Opera singer's voice is 'gift from God'

Posted

Never stopped singing

I've been singing since I was a little girl. I started in church and never really stopped. I have a bachelor's in vocal performance and a master's from the New England Conservatory. I was on a performance track, but I decided I wanted a family and pulled back from performing.

I started a teaching studio, and I've been teaching voice and piano for 15 years. I do some singing on the side. I started a concert series at St. Philip Lutheran Church called Ken Caryl Concerts.

I've had a lot of great moments. When I was a Tanglewood fellow, I shared a stage with Yo Yo Ma. We did a Bach chorale.

Learning to relate

When I sing opera, I really try to relate to the characters. At the Littleton Symphony Orchestra's Valentine's Day performance, I sang “When I Am Laid In Earth” from Dido and Aeneas. I'm trusting that I know what's happening with the tune, and I'm wrapping my head around Dido's character.

She's a woman who swore she'd never marry again, then she found a great love, and then he leaves. She's getting ready to die. “Death invades me. Death is now a welcome guest.”

I've had experiences with friends and family where I know you can't take anything for granted. We've got to enjoy our experiences with each other, because we don't know when it's the last time we'll be together.

Gift from God

I draw from my faith a lot. I feel like my voice is a gift from God. In some ways classically trained singing is a dying art.

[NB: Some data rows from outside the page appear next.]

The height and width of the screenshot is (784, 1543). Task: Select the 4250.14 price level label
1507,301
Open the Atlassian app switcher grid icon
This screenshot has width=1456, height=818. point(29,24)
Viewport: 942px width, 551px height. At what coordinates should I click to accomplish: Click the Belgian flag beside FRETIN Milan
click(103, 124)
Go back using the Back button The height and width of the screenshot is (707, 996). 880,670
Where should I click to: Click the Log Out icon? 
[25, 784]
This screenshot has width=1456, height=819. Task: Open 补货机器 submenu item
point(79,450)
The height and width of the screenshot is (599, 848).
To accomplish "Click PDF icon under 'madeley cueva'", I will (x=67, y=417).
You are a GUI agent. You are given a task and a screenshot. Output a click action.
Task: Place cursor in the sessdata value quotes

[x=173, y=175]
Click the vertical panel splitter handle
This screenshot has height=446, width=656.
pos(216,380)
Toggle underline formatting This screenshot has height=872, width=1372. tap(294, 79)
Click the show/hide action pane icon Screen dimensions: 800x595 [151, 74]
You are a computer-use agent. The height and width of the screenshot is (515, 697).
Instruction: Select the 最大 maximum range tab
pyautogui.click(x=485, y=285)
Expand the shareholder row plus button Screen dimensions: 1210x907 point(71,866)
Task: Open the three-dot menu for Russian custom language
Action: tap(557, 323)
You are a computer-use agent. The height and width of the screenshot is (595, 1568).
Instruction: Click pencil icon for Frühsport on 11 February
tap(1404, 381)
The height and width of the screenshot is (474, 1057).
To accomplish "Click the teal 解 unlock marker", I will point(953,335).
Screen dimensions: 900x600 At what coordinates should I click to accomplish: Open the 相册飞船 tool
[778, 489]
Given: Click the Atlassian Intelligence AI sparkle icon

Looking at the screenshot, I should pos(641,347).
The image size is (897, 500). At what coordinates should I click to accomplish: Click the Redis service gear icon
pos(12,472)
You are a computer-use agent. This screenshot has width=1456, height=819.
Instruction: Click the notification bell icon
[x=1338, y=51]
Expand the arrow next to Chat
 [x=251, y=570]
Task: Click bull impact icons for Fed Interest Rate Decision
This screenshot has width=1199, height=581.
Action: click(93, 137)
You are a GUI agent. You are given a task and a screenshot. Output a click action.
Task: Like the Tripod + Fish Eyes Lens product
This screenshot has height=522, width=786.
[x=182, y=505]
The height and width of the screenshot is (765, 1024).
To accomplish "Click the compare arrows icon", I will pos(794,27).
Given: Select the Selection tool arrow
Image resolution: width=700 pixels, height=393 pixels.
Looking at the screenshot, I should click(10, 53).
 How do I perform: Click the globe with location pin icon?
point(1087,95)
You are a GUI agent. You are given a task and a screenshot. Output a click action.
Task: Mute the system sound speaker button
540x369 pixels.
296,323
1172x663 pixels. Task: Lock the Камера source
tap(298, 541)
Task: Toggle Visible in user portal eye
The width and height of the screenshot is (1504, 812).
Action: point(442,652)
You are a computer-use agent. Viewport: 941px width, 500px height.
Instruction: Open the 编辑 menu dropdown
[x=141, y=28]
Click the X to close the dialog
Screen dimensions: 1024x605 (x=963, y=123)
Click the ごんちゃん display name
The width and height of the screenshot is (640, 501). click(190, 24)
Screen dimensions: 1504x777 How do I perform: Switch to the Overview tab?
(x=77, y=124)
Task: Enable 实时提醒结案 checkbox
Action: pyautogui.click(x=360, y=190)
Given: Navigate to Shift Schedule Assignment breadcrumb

I'm 41, and actually a true classically trained voice is in its prime in your 40s. But the way pop culture is these days, I'm an old lady. In my apprenticeship days in my 20s, that's when you were expected to be rising to the next level. I'm learning as a teacher and an artist, I'm more ready now than I was then. Singing takes years of patience and dedication to truly train a voice as an instrument.

I tell young singers to listen to great singers as much as they can. Take any opportunity you have to sing with others, and have fun with it.

This is not where I expected to be in my schooling days. I thought I'd be singing more than I am now, but life led me in the right direction. If you stay true to your art, you'll reap the benefits.